Histórias de José Marques Loureiro (1)

Em 1880, Marques Loureiro visitava o estabelecimento de William Bull em Londres. Ao entrar numa das estufas de orquídeas, exclamou para os amigos que os acompanhavam:
- Se Von Siebold — interrogava — se descobrira ao encontrar a Peonia ‘Gloria belgarum’, o que devo fazer em face destas maravilhas?
E tirando o chapéu ajoelhou-se.
- É mais do que fez Seibold, com efeito — observaram os amigos.
- E não lhes beijo os pés, porque me tomariam por um louco — rematou o desventurado Marques Loureiro, cheio de contentamento e entusiasmo, pelas maravilhas que nunca julgara que existissem e quase com lágrimas nos olhos por não as poder trazer todas para o seu adorado país.
É difícil imaginar o amor que estes homens tinham às plantas e às coisas da horticultura.
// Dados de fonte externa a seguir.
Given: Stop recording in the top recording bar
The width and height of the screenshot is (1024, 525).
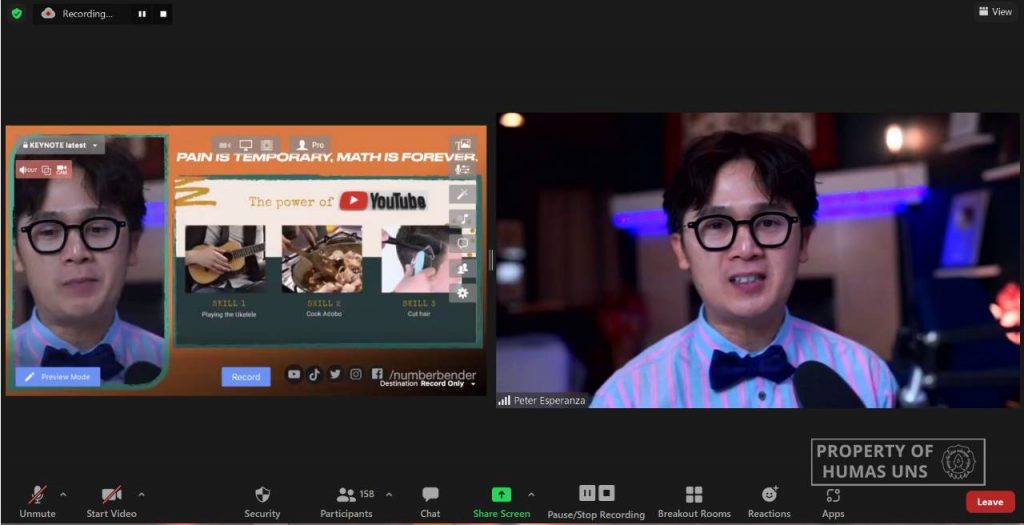Looking at the screenshot, I should (x=163, y=14).
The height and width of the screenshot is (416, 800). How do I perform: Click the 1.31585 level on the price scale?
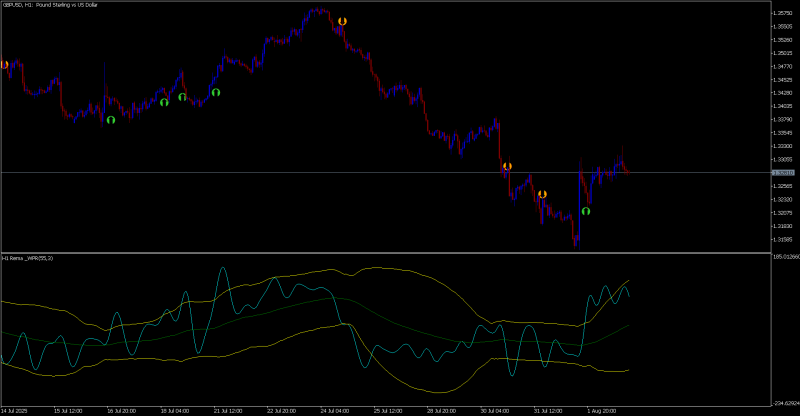783,239
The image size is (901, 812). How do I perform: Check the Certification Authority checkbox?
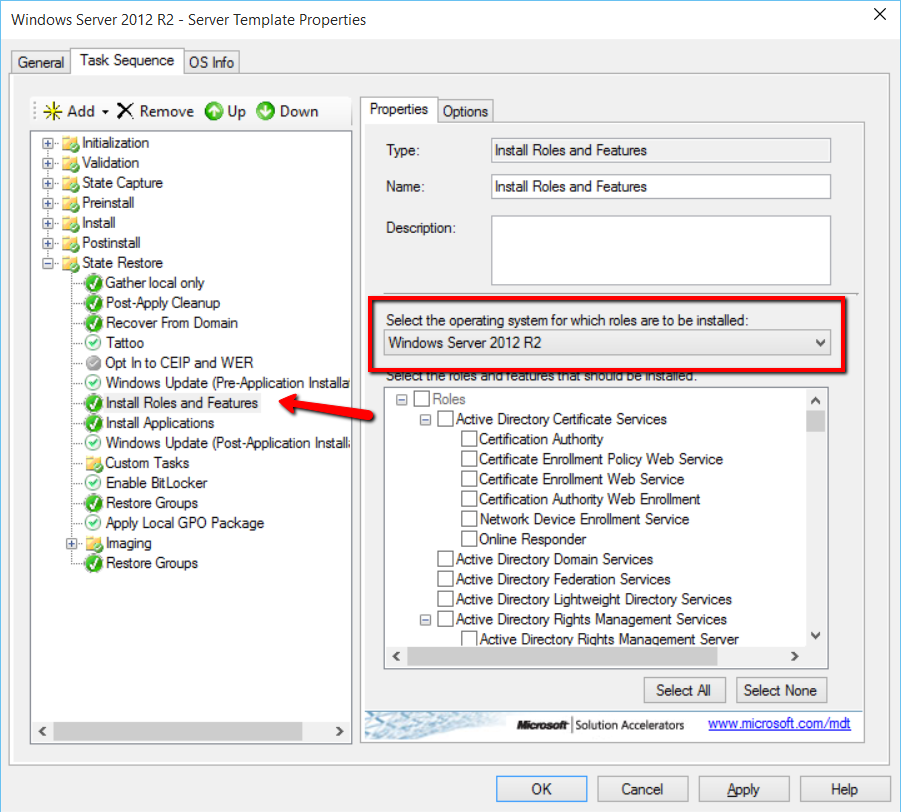click(x=469, y=439)
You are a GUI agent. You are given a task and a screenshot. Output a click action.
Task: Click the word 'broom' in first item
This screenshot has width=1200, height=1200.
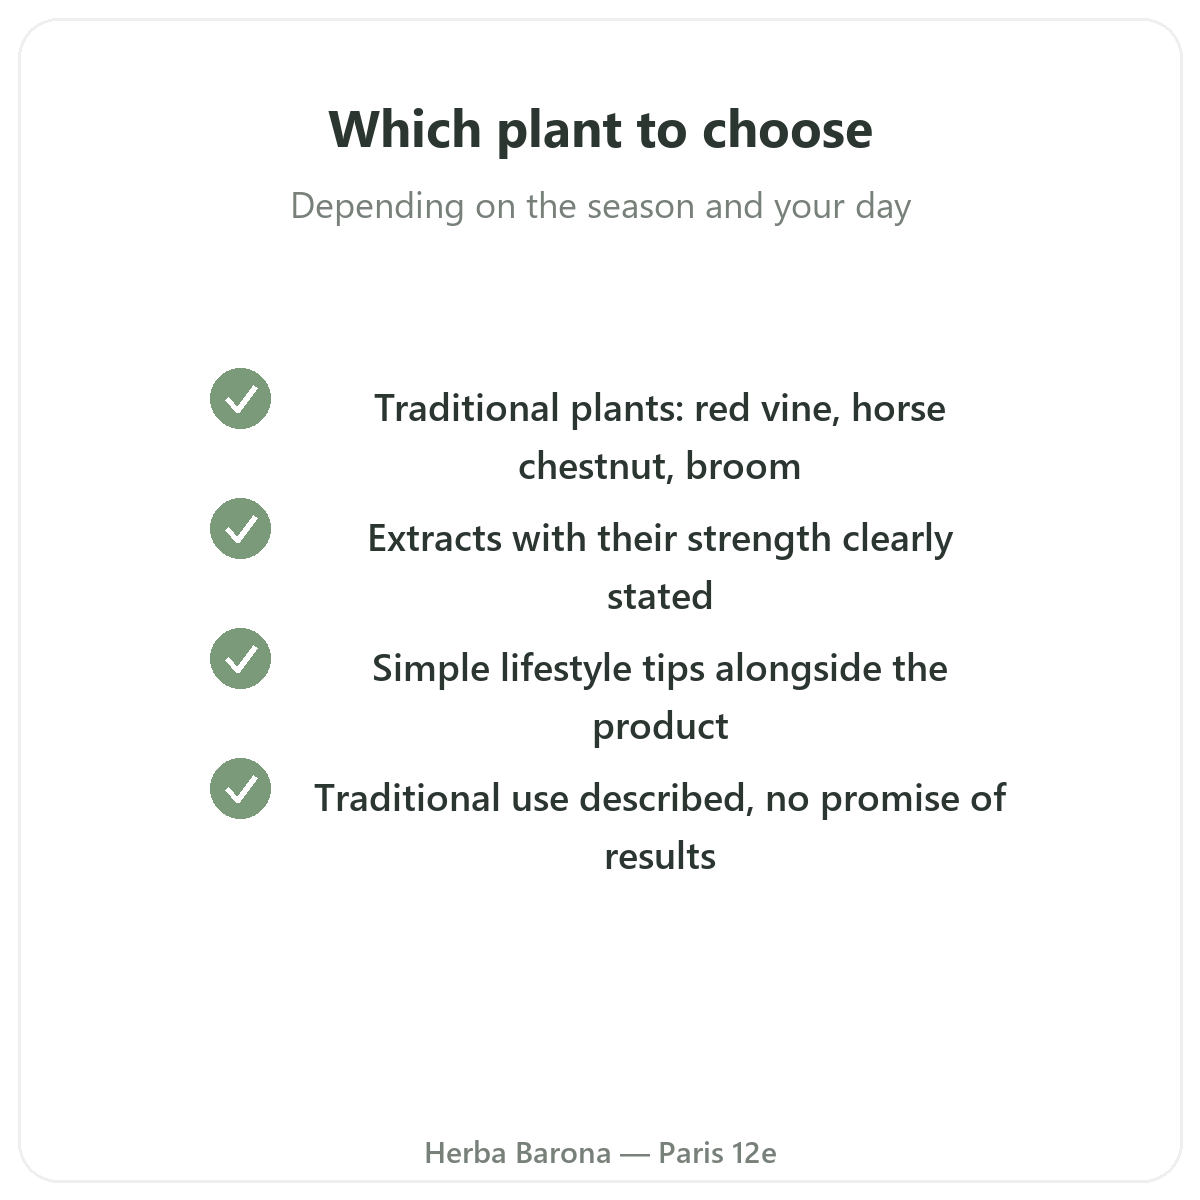point(743,466)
Era uma época de descobertas constantes, novas plantas chegavam a toda a hora das colónias e de todo o Mundo. Muitas eram importadas pela sua utilidade — a casca das temíveis acácias australianas usou-se muito nos curtumes. Não sei se há mais de 100 anos já mostravam as tendências invasoras de hoje.
A erudição e os conhecimentos vastíssimos, colocavam Marques Loureiro e os seus pares, ao nível do que de melhor havia na Europa. Trocavam informações com pelo menos Espanha, França, Itália, Holanda, Bélgica, Alemanha, Inglaterra, Irlanda, EUA e Austrália. Recebiam publicações e catálogos de todos esses países, publicavam jornais, cultivavam exemplares de fazer empalidecer qualquer horticultor de hoje. Que é feito desse conhecimento? Não ficou nada!